Fragmento del texto>

La dictadura evaluó el monto
de la oferta final y aceptó continuar el póquer. En parte, reculó. Los únicos
que no entendieron la jugada del Grupo de Lima destinada a presionar a Maduro
para que llevara a cabo elecciones libres, fueron, como siempre, los sectores
extremistas de la oposición venezolana. En sus mentes imaginaron que “la
comunidad internacional” llamaba a la abstención en contra de Maduro y
comenzaron a delirar acusando de “traición” tanto a quienes participaban en el
diálogo como a los que se preparaban para afrontar a las futuras elecciones
presidenciales.
3. La negociación
Mientras escribo estas
líneas (31.01.2018) el diálogo de Santo Domingo fue nuevamente suspendido.
Según el “dialogante” Jorge Rodríguez, todo estaba resuelto con excepción de un
par de puntos. Lo que no dijo fue que ese par de puntos son justamente las
razones que impiden toda negociación: la fecha de las elecciones y la
fraudulenta Asamblea Constituyente elevada a categoría de principal instancia
electoral.
Con máxima presión, la
dictadura podría, eventualmente, ceder en la programación de la fecha
electoral. En lo que no puede ceder, pues en eso se le va la vida, es en el
retiro de la Asamblea Constituyente.

Tarea asignada> Retoma el texto sobre el diálogo de Santo Domingo entre la dictadura de Maduro y la oposición venezolana, y continúalo a partir de su última oración. Los datos no tienen ningún papel en esto.

Sección de datos>
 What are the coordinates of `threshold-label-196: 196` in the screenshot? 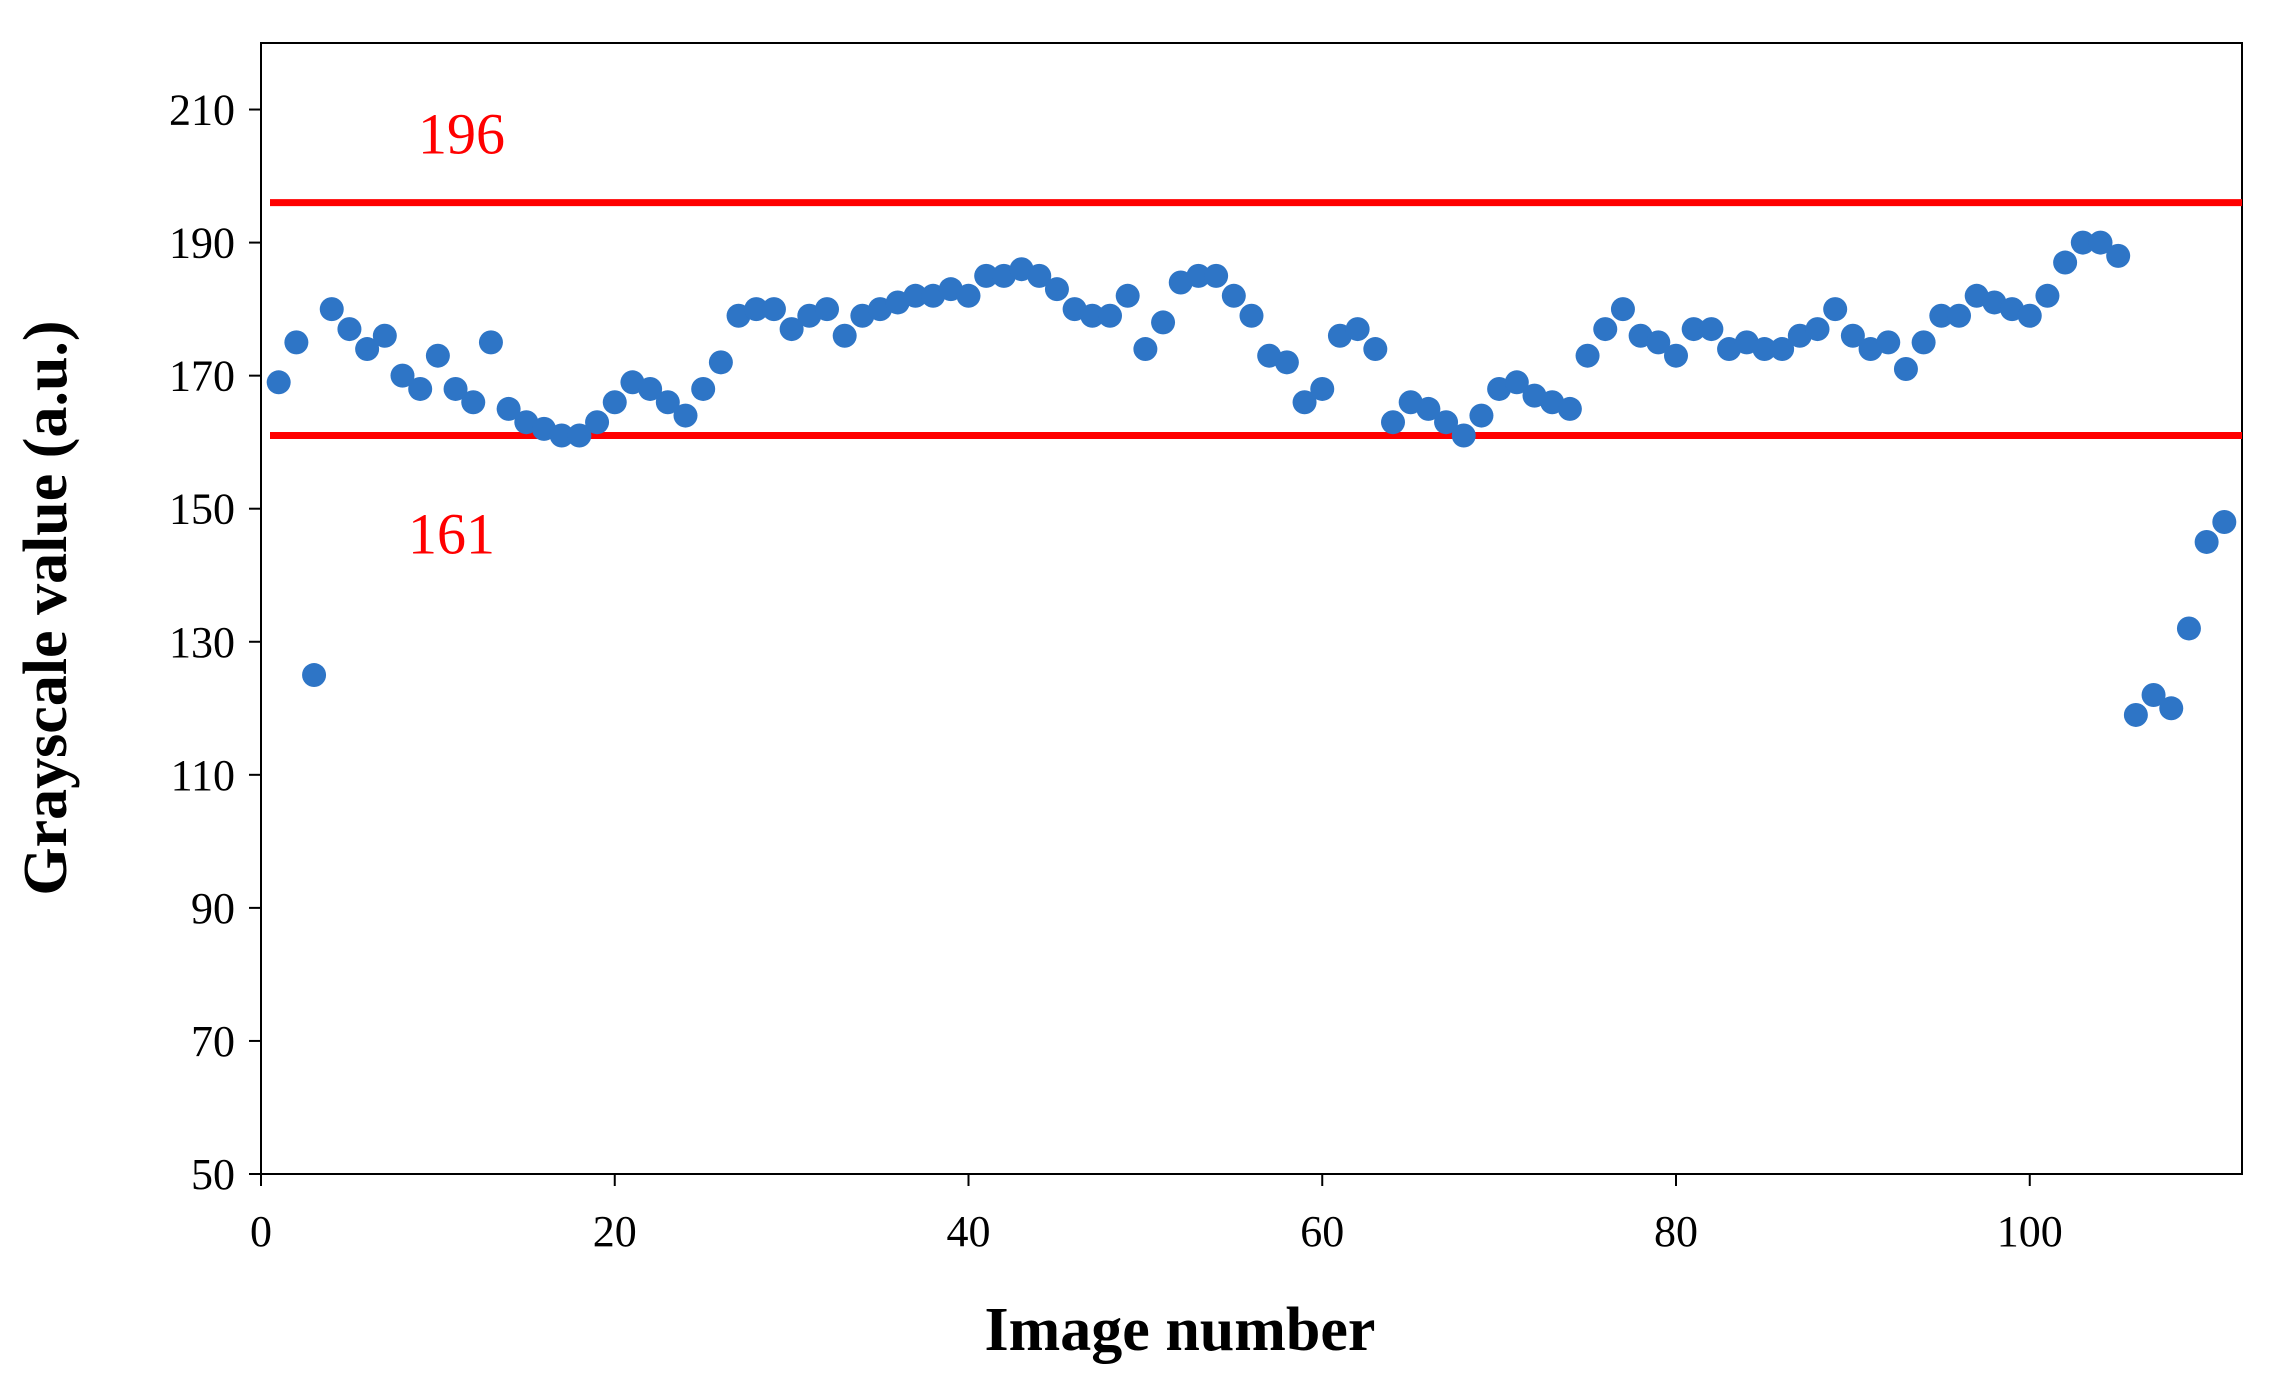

Sección de respuesta>
Esa AC, llamada con tanta
razón la Prostituyente, es el arma letal que dispone la dictadura para dividir
a la oposición en dos frentes irreconciliables. A un lado los que pese a la
existencia de la AC anticonstitucional deciden ir a las elecciones a enfrentar
a la dictadura en las calles. Al otro los que señalan que ir a las elecciones
supone convertirse en cómplices de la dictadura. Los unos, los que afirman que
no hay peor batalla que la que no se da. Los otros, los que aseguran que no
vale la pena participar en simulacros para que la oposición sea derrotada. Los
primeros ofrecen al menos una alternativa. Los segundos no ofrecen ninguna. Esa
es la realidad. Por ahora.
El Grupo de Lima, los EE UU
y la EU, es decir lo que algunos llaman “comunidad internacional”, extremarán
sanciones a la dictadura. Eso está programado. Si esas sanciones logran nuevas
negociaciones destinadas a generar elecciones presidenciales más democráticas,
no está escrito.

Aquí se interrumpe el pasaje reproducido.